Li Fome, de Knut Hamsun, quando tinha entre 10 e 12 anos de idade. Não comprei nem ganhei; achei-o, “escondido”, num móvel da minha mãe. Sem certeza, suponho que já comentei o fato neste mesmo espaço. O livro causou-me forte impressão e, mais na frente, adquiri e li outra edição, com novos olhos, sem diminuir o impacto positivo inicial. Quando soube da existência de filme baseado na obra do norueguês Hamsun, fiz intenso garimpo até encontrá-lo em DVD. Vou dizer o que ninguém afirmou em tempo algum: “o livro está anos-luz à frente do filme” - mesmo com o bom comando de Henning Carlsen (dinamarquês), da boa fotografia e da boa atuação do ator Per Oscarsson.

Volto ao livro. Editado no final do século 19 ressalta a importância de sentimentos vividos pelo personagem central, valorizando, ao extremo, pontos como integridade, vergonha e dignidade – que estão esquecidos ou em desuso no chamado mundo moderno –, conflitantes com o seu estado de faminto e em condição semelhante a um esmoler. Pena que o autor do livro vá aderir ao nazismo mais na frente, doando a Goebbels, por estima, a medalha Nobel que recebeu, por Os Frutos da Terra. Com quase 90 anos de idade, declarou que Hitler tinha sido “um guerreiro e um profeta da verdade e da justiça”.

A fome do personagem do livro de Hamsum não tem nada a ver com o “fomo” do título; ou, de outro modo, é outro tipo de fome: a sensação de estar bem informado, de estar por dentro, sabendo das coisas. É a tradução de “fear of missing out”, que significa mais ou menos “medo de ficar por fora”. (A casa esclarece que o autor é semianalfabeto na sua língua pátria e analfabeto em outros idiomas. Contam que, da língua inglesa, conhece pouco mais de 300 palavras e expressões).

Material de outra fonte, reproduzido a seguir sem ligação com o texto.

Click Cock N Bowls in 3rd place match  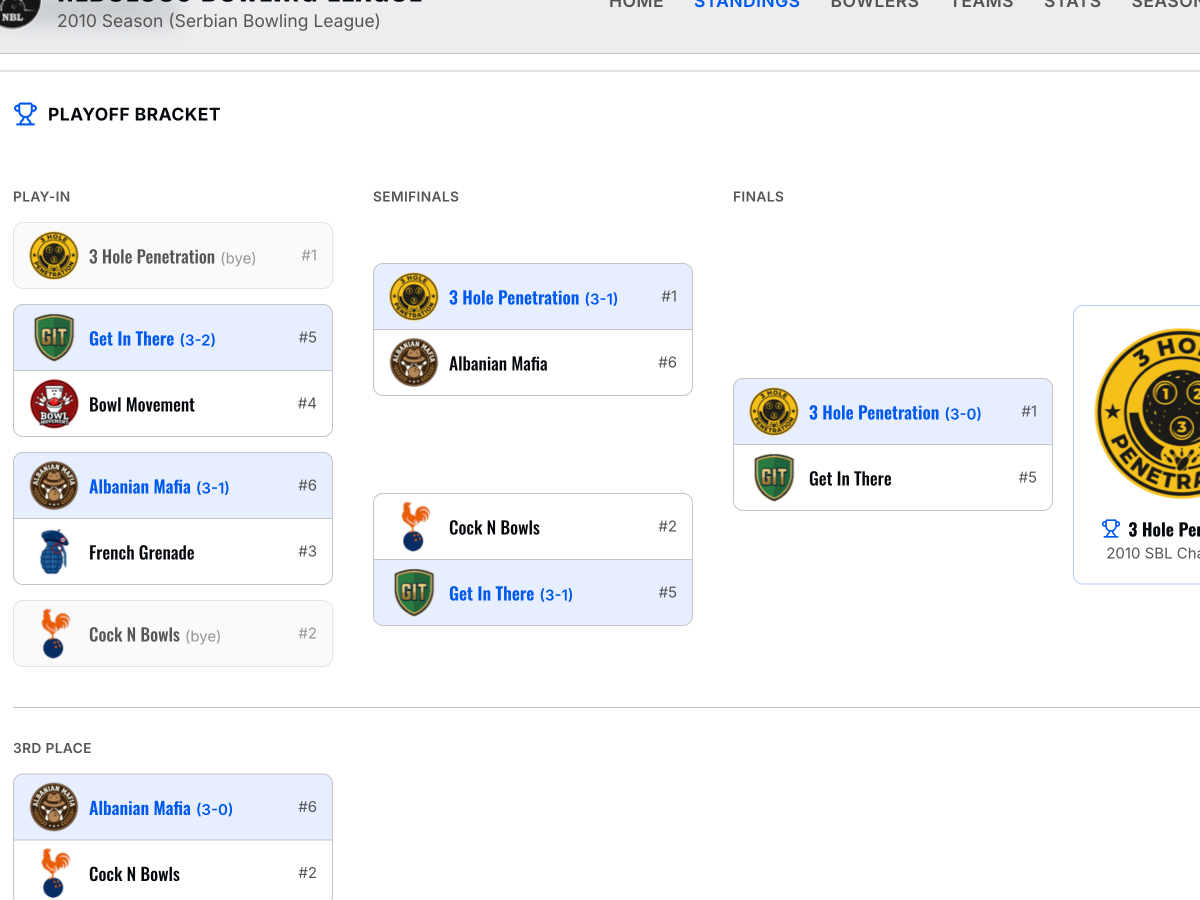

Esse “medo” (ou essa “fome”) está à solta pelo mundo afora. O Brasil não foge à regra e, para onde se vai, está à nossa volta, desordenadamente, o WhatsApp, o Facebook, o Instagram e aplicativos mil. Está só no começo – dizem. Nesse universo, informações equivocadas e irresponsáveis são repassadas à tort et à travers. A conversa - produto oral da cuca -, desenvolvida para diferenciar os humanos dos irracionais, foi para as cucuias. O e-mail, coitadinho, está escanteado; quem usá-lo para “se comunicar”, corre o risco de ser taxado de démodé.